The Center for Justice at Columbia University is committed to reducing the nation’s reliance on incarceration and advancing alternative approaches to safety and justice through education, research and policy. Its mission is to help transform a criminal justice system from one that is driven by punishment and retribution to one that is centered on prevention and healing. The Center is interdisciplinary and built around community collaboration. It works in partnership with schools, departments, centers and institutes across Columbia, other universities, government agencies, community organizations, advocates and those directly affected by the criminal justice system.

Background 

The United States currently leads the world in its incarceration rate, with more than 2.2 million people in its prisons and jails. This figure, which marks a 500% increase over the past three decades, means that while the U.S. boasts a mere five percent of the world’s population, it has more than a quarter of the world’s prisoners. The causes and consequences of mass incarceration are numerous and far-reaching, leading many to assert that it is the civil rights issue of today. From minimum mandatory sentencing and the war on drugs to discriminatory policing and the disproportionate implementation and impact of criminal justice policies on people of color, to private prisons and the divestment from education, to the use of punishment as the primary tool of addressing societal challenges and to the impacts on democracy and voting rights; families, communities and the larger society have been deeply affected by our current criminal justice system.

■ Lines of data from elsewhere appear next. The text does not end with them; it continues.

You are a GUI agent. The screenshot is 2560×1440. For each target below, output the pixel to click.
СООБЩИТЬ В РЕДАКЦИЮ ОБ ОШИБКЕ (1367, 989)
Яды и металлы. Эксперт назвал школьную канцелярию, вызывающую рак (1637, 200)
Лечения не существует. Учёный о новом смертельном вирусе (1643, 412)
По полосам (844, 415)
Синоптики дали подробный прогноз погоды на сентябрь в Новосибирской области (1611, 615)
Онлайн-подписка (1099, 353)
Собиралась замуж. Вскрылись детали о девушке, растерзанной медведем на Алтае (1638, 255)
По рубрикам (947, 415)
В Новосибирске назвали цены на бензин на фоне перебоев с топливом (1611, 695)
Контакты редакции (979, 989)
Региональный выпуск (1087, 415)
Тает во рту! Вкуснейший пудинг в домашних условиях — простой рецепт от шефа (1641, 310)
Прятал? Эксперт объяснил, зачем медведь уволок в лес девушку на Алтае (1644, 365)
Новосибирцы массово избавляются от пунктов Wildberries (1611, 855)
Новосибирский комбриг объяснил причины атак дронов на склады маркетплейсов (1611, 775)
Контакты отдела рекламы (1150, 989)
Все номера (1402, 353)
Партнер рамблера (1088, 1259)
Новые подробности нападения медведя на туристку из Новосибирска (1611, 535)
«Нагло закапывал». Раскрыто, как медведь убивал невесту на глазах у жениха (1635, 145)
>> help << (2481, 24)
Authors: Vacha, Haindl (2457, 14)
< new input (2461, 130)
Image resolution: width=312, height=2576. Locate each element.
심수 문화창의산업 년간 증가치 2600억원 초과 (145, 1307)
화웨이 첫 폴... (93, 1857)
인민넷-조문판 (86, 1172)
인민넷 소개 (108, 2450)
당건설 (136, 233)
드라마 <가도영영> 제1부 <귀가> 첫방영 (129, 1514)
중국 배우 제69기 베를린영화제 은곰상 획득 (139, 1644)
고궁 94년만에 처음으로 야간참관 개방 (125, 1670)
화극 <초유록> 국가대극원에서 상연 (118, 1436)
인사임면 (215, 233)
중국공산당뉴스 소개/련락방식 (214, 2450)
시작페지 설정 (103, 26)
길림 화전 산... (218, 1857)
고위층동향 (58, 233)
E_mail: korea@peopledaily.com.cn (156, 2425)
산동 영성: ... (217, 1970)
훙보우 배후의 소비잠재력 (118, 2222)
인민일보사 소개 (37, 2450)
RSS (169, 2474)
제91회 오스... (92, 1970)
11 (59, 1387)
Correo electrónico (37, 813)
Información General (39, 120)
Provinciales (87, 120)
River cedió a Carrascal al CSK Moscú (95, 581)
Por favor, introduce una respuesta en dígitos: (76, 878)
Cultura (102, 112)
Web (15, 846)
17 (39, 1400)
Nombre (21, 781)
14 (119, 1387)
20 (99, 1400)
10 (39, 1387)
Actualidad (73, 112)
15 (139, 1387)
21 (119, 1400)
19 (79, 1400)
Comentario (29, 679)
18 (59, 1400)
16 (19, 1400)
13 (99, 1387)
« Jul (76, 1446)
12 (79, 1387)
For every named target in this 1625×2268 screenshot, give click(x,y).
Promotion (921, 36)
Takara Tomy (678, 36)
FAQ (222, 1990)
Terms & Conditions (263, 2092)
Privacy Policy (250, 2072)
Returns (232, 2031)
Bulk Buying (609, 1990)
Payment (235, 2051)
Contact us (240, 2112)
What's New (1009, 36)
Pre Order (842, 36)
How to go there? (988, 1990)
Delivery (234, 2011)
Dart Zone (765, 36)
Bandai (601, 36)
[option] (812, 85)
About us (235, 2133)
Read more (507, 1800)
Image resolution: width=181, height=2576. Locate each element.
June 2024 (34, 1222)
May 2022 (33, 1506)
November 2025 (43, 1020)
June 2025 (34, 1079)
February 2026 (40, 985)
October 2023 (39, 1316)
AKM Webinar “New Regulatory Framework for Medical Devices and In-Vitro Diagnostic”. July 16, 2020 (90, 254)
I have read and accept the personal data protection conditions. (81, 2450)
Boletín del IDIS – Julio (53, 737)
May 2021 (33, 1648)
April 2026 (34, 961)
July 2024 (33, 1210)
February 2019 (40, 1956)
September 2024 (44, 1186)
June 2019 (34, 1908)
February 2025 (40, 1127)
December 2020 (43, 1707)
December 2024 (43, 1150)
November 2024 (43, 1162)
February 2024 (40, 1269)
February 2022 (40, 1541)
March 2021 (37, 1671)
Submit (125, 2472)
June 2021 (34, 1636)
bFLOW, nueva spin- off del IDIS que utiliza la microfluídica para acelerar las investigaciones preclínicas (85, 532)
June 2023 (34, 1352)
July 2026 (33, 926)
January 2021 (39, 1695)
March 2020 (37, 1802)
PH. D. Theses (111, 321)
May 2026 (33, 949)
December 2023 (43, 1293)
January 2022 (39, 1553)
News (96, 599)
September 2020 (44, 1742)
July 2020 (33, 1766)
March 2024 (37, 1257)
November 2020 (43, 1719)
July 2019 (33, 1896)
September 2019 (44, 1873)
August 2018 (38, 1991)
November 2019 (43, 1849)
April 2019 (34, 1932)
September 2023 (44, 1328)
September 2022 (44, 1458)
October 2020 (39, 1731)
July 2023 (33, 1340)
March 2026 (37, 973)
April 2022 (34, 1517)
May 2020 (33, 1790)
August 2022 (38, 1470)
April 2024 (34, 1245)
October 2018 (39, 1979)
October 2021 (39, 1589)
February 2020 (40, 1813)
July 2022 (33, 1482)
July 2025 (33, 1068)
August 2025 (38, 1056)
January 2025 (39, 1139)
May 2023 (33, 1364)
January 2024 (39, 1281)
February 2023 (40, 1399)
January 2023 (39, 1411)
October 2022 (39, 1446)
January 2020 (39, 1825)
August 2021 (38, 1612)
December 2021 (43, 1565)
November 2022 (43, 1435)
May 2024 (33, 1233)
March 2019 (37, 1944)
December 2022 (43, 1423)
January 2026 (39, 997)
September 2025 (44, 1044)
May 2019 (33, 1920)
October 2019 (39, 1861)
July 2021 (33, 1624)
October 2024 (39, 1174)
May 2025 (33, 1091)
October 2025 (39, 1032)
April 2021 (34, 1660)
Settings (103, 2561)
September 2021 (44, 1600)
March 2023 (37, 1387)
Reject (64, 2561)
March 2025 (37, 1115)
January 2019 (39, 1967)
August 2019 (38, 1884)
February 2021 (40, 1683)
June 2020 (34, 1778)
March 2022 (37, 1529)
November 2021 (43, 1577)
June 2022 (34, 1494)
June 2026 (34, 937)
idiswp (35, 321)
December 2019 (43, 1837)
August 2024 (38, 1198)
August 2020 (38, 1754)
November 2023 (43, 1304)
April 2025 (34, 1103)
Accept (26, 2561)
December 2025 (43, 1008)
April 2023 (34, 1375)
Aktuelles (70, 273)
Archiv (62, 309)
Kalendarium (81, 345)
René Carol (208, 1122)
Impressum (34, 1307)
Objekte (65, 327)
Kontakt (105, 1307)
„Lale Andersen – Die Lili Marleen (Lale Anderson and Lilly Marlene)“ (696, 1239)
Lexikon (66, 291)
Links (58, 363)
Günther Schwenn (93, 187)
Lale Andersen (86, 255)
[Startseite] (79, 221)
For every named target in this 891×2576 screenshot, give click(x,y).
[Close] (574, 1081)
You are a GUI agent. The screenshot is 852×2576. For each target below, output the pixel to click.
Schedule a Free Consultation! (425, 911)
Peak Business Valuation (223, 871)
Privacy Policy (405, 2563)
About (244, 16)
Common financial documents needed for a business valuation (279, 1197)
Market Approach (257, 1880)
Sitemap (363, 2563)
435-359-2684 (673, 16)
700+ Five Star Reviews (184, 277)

The United States is now at a historical moment where the consequences of mass incarceration and criminal justice policy have captured public attention promoting calls for change across partisan divide. Based in the strongly held belief that universities have a large role to play in enacting social change, the Center seeks to engage and harness the collective capacity of Columbia University and its range of resources, including faculty and students, to impact the trajectory of criminal justice policy. The Center is an interdisciplinary project as we seek to work beyond individual disciplines to create and support social change. Towards this end, we strongly believe that working in collaboration with those directly affected by mass incarceration and criminal justice policy, including people who have been formerly incarcerated and community organizations and advocates working on these issues, is critical to developing effective solutions. Lastly, we aim to serve as a bridge between academia and community and grass-roots organizations.

The Center was launched in 2014, growing out of a year long pilot project called the Justice Initiative. Its origins date back to 2009 with the founding of the Criminal Justice Initiative: Supporting Children, Families and Communities, based at the School of Social Work. CJI is recognized as a leader in developing programs and trainings addressing mass incarceration and its consequences. CJI has also succeeded in building a web of relationships with a wide array of faculty, students and community members working on issues of mass incarceration and criminal justice.